» Exercise objective
Count every line in the entries that contains "computer". Report that count alone.
*** Supplied entries
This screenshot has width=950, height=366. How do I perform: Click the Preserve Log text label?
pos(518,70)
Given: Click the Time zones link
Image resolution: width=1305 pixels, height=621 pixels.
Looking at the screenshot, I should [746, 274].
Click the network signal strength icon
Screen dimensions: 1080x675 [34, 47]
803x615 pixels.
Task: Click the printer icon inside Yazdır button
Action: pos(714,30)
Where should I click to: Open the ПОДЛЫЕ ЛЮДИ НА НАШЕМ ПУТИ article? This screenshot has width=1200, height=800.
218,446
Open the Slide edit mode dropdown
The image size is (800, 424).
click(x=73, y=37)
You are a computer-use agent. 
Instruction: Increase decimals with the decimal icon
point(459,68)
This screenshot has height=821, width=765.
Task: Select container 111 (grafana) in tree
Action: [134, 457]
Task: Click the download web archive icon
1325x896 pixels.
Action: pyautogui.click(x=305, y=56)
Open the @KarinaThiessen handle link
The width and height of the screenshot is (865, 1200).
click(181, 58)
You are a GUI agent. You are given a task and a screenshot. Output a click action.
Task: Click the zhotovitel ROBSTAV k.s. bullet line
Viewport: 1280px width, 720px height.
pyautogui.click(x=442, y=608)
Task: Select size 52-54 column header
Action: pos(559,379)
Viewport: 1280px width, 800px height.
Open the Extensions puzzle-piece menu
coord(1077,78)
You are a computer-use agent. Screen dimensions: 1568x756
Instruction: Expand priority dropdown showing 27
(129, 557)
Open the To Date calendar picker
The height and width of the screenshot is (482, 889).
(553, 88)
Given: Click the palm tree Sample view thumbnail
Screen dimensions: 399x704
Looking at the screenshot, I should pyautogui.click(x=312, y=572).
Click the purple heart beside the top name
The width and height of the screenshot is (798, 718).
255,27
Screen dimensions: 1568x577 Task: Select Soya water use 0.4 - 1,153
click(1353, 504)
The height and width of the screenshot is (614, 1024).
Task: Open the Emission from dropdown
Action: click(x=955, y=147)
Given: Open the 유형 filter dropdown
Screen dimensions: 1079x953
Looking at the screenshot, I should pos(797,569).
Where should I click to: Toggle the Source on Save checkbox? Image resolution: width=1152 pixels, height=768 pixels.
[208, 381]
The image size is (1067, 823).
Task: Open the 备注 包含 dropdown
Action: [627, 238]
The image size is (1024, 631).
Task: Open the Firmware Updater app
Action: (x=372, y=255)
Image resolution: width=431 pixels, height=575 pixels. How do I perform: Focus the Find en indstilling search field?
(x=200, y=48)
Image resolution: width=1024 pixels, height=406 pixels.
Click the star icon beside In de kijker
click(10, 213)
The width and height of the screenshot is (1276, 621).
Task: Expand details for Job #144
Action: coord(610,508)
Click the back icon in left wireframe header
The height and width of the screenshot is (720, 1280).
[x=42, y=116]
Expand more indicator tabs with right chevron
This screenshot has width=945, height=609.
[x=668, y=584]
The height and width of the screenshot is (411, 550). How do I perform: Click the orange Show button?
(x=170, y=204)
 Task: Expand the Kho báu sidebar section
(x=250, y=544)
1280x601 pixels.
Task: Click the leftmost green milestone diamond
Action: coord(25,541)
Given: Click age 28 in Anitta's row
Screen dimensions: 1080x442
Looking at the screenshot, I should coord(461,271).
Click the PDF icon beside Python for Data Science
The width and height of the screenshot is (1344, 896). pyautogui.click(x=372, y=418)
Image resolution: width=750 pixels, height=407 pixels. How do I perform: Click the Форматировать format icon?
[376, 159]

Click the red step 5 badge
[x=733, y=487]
******
» Your solution
2